In the absence of any other evidence, yes. Fortunately, we have lots of evidence that the sun is a ball of burning gas.
Dimmesdale wrote: Sun Feb 07, 2021 7:55 pmI don't see why each and every case should not be treated DIFFERENTLY and on its own TERMS. I just don't see your logic.
If by "its own terms" you mean the evidence for it, then I agree.
Dimmesdale wrote: Sun Feb 07, 2021 7:55 pmAlso, the question is not whether DEATHS occur. There is a difference between RESURRECTIONS and DEATHS. You have something on deaths, zero on resurrections. Resurrections cannot be statistically assessed either way because they don't even enter the conversation, from what we have experienced in the hospital example (of the official record at least).
I don't know what distinction you're making here. Are you saying that doctors wouldn't know a resurrection if they saw one? Or that they saw some but didn't report them? If you have a different way of estimating the number of resurrections in the last twenty, hundred, or two thousand years, please explain your method. Otherwise, you're just saying that evidence is worthless if there's even a tiny bit of doubt. That's the god of the gaps.
Dimmesdale wrote: Sun Feb 07, 2021 7:55 pm
Difflugia wrote: Sun Feb 07, 2021 5:49 pmDoes "9/11" ring a bell?
They thought what they were dying for was real. Apples and oranges.
Only if you're arguing that the "conspiracy" is over something that the perpetrators acknowledged was meaningless. I have no doubt (well, little doubt, anyway) that the writers of the Gospels and, if they were real and not just characters in a story, the Apostles thought that they were involved in something supernaturally important. That doesn't require that they thought themselves witnesses to Jesus' resurrection or believed any other specific thing. The evidence that you have is that religious zealots who might have existed, might have died for their religion.
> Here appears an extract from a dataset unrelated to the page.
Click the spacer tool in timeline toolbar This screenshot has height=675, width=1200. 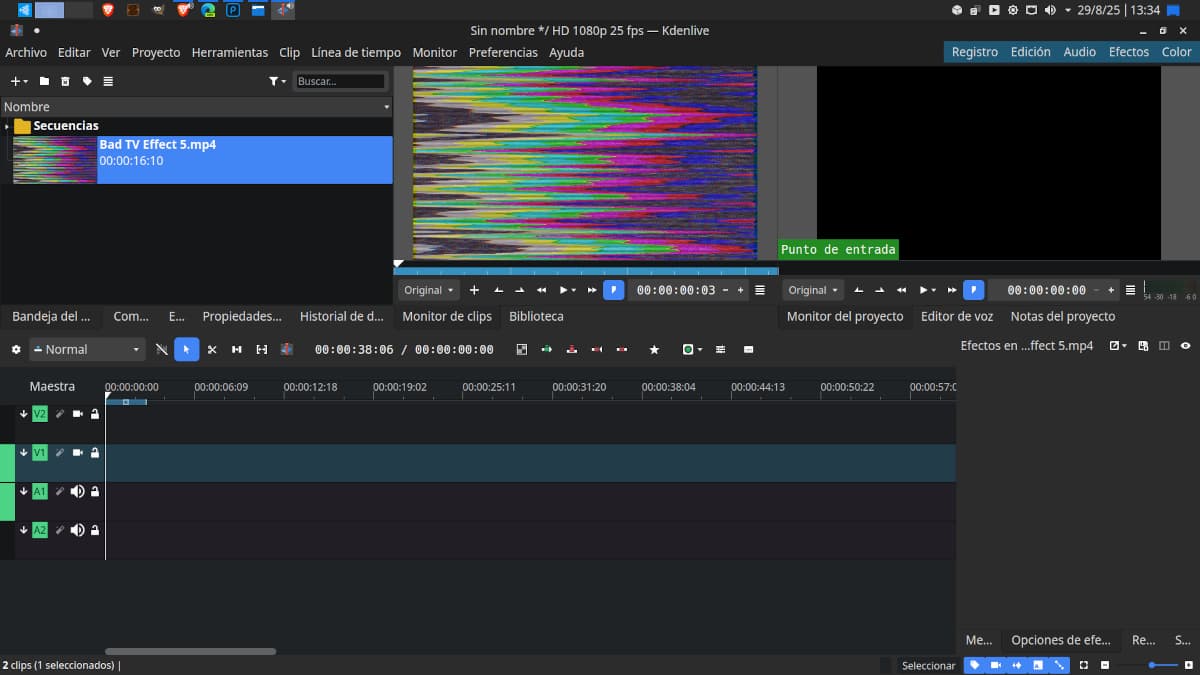[237, 349]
That's what the 9/11 guys probably were.

All of the stories together being legends, religous fiction, or cynical fakes is more likely than a resurrection because there are many historical examples of many confirmed legends, works of religious fiction, and cynical fakes, but no confirmed resurrections. Your argument so far has amounted to an insistence that the resurrection still might have happened and if it did, we aren't justified in saying that it was improbable.